Cláusula raio em shopping center: quando ela pode ser abusiva?
A cláusula raio limita a atuação do lojista fora do shopping center e pode gerar discussões judiciais, o lojista assume a obrigação de não explorar atividade semelhante.
CONTRATOS
Giseli Gonçalves
6/2/20261 min read
A cláusula de raio é uma disposição contratual comum nos contratos de shopping center.
Por meio dela, o lojista assume a obrigação de não explorar atividade semelhante em determinada região delimitada pelo empreendimento.
O objetivo do shopping center é:
preservar o fluxo interno de consumidores;
proteger o tenant mix;
evitar esvaziamento comercial;
manter competitividade do empreendimento.
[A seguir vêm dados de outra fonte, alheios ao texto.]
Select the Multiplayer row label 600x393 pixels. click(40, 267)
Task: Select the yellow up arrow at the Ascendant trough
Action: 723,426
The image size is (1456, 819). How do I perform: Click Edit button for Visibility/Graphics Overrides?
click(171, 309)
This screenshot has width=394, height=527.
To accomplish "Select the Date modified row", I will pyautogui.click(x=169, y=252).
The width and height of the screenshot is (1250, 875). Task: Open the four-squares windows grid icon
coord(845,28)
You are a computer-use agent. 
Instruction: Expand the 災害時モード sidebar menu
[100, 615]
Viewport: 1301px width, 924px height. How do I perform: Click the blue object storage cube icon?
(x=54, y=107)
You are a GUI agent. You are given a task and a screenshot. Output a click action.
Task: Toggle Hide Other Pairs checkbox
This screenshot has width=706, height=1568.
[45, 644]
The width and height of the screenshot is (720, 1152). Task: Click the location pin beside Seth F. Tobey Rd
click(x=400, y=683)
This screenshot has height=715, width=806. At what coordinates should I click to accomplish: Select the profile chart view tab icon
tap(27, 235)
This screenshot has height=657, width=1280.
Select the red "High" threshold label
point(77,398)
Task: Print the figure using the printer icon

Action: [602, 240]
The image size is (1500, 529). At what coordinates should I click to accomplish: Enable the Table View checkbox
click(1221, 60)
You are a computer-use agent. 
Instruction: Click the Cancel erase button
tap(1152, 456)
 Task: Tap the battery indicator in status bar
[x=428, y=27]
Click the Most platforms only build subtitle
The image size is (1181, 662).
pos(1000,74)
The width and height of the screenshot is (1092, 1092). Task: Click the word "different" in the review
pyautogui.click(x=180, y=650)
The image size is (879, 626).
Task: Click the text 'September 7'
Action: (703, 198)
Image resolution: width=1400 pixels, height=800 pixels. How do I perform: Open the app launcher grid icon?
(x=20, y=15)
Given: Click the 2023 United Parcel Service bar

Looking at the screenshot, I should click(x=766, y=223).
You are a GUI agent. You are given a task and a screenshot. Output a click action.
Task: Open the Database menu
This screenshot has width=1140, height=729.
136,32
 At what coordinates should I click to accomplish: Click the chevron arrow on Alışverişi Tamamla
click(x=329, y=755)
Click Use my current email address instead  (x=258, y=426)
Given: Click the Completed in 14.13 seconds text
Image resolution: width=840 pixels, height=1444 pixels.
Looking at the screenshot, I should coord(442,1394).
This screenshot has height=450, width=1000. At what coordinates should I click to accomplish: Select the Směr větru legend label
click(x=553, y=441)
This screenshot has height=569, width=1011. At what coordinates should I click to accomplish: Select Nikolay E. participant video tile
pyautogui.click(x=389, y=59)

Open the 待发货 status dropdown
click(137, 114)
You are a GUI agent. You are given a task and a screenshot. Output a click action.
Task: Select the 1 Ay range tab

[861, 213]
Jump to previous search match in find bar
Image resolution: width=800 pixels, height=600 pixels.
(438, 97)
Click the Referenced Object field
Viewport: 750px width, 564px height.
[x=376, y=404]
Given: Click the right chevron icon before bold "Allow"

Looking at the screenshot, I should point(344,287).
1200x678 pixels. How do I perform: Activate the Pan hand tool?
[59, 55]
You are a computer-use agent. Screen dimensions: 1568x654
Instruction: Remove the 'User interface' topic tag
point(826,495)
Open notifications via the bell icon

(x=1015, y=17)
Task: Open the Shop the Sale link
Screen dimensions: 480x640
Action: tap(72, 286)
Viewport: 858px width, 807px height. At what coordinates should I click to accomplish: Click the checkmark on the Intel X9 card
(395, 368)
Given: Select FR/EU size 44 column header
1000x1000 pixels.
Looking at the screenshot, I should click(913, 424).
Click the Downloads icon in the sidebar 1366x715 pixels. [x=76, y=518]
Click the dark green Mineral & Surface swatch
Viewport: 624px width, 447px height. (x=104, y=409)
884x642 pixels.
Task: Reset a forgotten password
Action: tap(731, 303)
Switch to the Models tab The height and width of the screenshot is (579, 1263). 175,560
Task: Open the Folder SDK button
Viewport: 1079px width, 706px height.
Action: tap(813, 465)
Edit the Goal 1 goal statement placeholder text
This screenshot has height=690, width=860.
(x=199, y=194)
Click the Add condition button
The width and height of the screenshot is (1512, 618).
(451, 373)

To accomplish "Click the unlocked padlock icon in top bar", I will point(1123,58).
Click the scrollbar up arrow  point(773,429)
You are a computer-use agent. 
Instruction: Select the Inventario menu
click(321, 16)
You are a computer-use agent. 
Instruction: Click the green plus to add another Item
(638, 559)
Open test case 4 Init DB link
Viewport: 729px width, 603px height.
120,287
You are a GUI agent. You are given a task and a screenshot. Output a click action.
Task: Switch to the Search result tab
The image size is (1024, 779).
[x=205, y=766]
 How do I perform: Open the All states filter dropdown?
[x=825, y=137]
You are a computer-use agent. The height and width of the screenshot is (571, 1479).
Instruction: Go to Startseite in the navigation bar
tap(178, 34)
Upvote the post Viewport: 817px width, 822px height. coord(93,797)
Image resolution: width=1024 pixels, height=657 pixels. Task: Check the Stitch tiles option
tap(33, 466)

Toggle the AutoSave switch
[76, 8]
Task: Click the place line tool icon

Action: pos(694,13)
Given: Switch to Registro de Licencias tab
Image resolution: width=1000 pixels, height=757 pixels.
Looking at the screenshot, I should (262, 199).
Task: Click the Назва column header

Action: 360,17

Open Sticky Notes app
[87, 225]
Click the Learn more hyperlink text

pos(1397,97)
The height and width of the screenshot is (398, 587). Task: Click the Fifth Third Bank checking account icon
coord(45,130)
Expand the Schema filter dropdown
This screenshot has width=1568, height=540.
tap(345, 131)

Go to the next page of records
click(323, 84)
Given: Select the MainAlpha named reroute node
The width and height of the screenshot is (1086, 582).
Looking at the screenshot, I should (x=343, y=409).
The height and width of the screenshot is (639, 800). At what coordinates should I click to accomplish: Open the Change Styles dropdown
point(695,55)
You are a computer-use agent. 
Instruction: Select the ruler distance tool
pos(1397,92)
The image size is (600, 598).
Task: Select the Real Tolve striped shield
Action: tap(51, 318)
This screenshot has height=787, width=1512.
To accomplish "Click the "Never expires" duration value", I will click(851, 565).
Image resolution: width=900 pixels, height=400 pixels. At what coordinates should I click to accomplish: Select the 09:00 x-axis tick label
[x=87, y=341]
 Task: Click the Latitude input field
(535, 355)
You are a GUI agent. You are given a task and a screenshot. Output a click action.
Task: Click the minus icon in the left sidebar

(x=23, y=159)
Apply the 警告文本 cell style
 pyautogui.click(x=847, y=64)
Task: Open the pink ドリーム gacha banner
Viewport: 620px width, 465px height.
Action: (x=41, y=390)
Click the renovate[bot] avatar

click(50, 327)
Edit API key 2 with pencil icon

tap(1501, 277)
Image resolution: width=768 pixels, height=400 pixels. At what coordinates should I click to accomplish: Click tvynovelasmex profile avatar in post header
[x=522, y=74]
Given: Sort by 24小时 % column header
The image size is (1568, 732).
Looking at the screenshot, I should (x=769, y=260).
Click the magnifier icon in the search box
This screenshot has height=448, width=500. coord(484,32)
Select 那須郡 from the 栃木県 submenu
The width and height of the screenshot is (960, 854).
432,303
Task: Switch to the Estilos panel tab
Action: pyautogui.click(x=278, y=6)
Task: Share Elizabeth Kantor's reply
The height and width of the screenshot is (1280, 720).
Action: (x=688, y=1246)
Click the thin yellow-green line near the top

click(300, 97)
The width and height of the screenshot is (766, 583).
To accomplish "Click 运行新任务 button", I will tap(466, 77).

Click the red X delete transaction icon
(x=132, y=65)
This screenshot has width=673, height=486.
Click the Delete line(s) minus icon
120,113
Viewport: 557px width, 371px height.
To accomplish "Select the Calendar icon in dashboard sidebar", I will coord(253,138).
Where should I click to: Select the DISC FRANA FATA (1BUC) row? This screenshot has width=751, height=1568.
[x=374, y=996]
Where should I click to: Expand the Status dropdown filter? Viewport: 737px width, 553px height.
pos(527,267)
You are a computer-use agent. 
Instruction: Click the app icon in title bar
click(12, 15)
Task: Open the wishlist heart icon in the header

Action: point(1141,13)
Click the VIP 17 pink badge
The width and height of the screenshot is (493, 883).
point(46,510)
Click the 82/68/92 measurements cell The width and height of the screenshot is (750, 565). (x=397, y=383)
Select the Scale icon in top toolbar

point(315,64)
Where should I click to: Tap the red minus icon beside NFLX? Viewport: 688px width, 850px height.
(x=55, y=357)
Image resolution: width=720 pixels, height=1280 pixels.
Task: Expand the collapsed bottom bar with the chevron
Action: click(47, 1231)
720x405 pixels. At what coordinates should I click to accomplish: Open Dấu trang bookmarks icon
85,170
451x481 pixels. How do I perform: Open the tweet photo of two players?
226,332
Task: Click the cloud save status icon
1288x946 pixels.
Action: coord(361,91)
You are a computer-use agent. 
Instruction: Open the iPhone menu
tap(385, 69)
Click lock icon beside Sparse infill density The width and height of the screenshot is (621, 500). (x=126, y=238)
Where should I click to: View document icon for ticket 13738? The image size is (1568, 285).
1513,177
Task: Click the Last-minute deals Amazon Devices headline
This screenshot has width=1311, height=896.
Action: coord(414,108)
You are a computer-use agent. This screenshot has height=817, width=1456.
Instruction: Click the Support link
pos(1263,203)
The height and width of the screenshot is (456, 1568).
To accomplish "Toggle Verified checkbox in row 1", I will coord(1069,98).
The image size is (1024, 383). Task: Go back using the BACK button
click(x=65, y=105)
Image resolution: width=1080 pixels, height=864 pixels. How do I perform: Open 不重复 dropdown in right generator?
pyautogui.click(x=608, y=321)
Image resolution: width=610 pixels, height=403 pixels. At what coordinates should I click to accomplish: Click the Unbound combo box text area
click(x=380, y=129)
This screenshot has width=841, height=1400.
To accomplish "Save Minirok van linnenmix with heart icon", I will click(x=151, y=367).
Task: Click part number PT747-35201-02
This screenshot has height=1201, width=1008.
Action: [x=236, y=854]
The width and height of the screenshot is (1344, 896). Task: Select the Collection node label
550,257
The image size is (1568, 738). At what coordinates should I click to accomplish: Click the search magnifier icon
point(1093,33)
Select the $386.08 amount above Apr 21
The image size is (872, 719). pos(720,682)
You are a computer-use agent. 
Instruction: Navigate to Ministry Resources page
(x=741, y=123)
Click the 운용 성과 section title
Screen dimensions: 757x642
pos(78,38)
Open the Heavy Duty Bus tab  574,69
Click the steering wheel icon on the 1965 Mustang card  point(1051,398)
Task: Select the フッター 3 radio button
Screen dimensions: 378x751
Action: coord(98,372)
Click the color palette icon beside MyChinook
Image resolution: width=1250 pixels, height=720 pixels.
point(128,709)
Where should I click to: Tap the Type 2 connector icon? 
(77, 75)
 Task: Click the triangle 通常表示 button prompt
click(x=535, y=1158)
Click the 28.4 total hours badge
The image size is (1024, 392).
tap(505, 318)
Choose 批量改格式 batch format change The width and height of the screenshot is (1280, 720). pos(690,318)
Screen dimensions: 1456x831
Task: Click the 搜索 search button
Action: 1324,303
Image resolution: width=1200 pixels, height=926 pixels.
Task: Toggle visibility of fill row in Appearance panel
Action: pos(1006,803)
Em regra, a cláusula é considerada válida, desde que respeite:
razoabilidade;
proporcionalidade;
limitação territorial adequada;
prazo compatível.
O problema surge quando a restrição:
inviabiliza expansão empresarial;
limita excessivamente a atividade econômica;
cria desvantagem desproporcional;
afronta a livre concorrência.
Nessas hipóteses, a cláusula pode ser revista judicialmente. A jurisprudência costuma analisar:
extensão territorial;
impacto concorrencial;
tempo de restrição;
atividade atingida;
equilíbrio contratual
Restrições aparentemente simples podem gerar impactos relevantes sobre a expansão empresarial do lojista.